AI quality (NLP metrics)

Uses classical NLP metrics like F1, ROUGE, BLEU, GLEU, and METEOR to compare model outputs against ground-truth references.

Usually requires a “ground truth” column in your dataset for each row so metrics can compute overlap or similarity.

Risk and safety metrics

Targets harmful or unsafe content types: self harm, hateful or unfair content, violent content, sexual content, protected material, and indirect attacks.

Foundry automatically provisions a safety model to analyze responses and produce severity scores and rationales without requiring you to deploy your own judge model.

Custom evaluators

You can define your own evaluators to measure custom attributes like “friendliness” or “brand tone” using code or prompt-based definitions.

Prompt-based evaluators use Prompty files (.prompty) that define the model, inputs, and scoring logic, and they then appear alongside Microsoft-curated evaluators in the Evaluator library.

Data mapping requirements

Before running the evaluation, you must map columns from your dataset to the fields each metric expects, such as Query, Response, Context, and Ground truth. Foundry tries to auto map fields based on column names, but you can adjust mappings to ensure they are correct.

Some examples from the metric requirements table:

Groundedness, Coherence, Fluency, and Relevance require a Query and a Response, and Relevance also requires Context.
GPT-similarity and the NLP metrics (F1, BLEU, GLEU, METEOR, ROUGE) require a Response and a Ground truth.
Safety metrics like Self-harm, Hateful and unfair content, and Sexual content require a Query and Response but no Ground truth.
Accurate mapping is critical, because incorrect mappings can make your evaluation scores meaningless or misleading.

Running and reviewing an evaluation

Once you’ve selected the target, dataset, metrics, and mappings, you optionally name your evaluation and then submit it. The evaluation runs in the background, scoring each row of the dataset with the chosen metrics and storing results in the project’s storage.

After it finishes, you can

View overall metrics and per-row details on the evaluation results page.
Inspect specific examples where the model or agent performed poorly or produced risky content.
Use these insights to refine prompts, adjust model settings, retrain, or change guardrails and policies.

For model evaluations that use generated sample questions, the dataset that Foundry creates is saved to the project’s blob storage so you can reuse it or compare across runs.

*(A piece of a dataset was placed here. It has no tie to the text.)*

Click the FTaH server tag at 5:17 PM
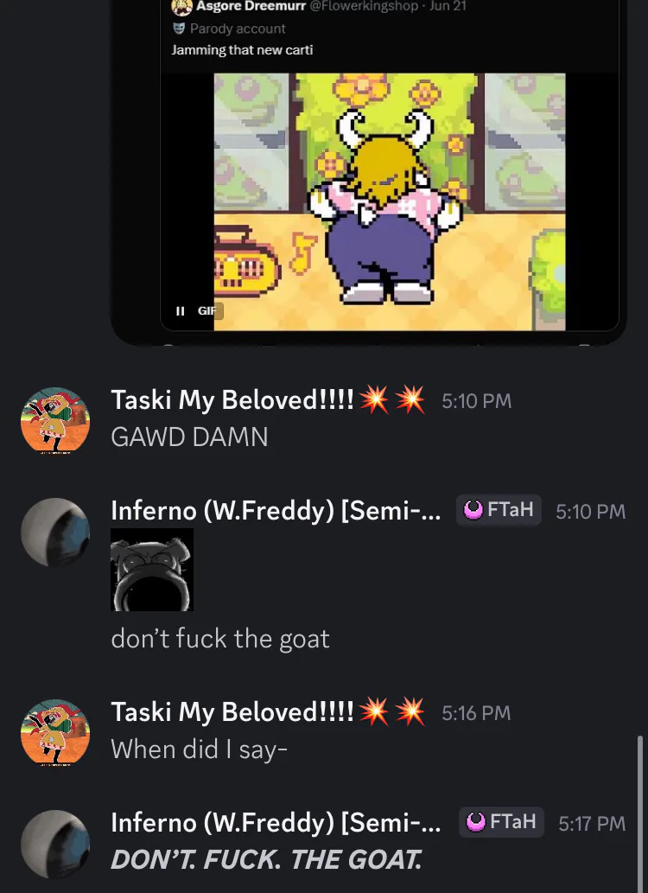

Evaluator library and versioning

The Evaluator library is the central place to browse all Microsoft-curated and custom evaluators available in your project. It shows details such as the evaluator’s name, description, parameters, and associated files like Prompty definitions.

You can

See how Microsoft curated evaluators are defined, including prompts for quality graders and definitions for safety metrics.
Manage versions of evaluators, compare versions, and roll back to earlier ones as your evaluation strategy evolves.
This library makes it easier to standardize how teams measure quality and safety across multiple apps and agents.

Special notes and limitations

There are a few important caveats when using evaluations in Azure AI Foundry, especially for users who migrated from the older Azure OpenAI portal.

Evaluations created directly through the Azure OpenAI API on oai.azure.com are not visible in the Foundry (ai.azure.com) portal, and you must still go back to the old portal to see those.

You cannot use the Azure OpenAI API itself to run evaluations inside Foundry, but you can use the built-in evaluators from Foundry’s dataset evaluation flow.

Fine-tuned model evaluation is not supported if the deployment was migrated from Azure OpenAI to Foundry.

For bring-your-own storage, your storage account must be added to the Foundry account, use Microsoft Entra ID authentication, and grant the project access via the Azure portal, or you may see service errors.

By combining these capabilities dataset management, rich metrics, safety checks, and reusable evaluators Azure AI Foundry gives you a structured way to measure, compare, and improve generative AI applications before and after they go into production.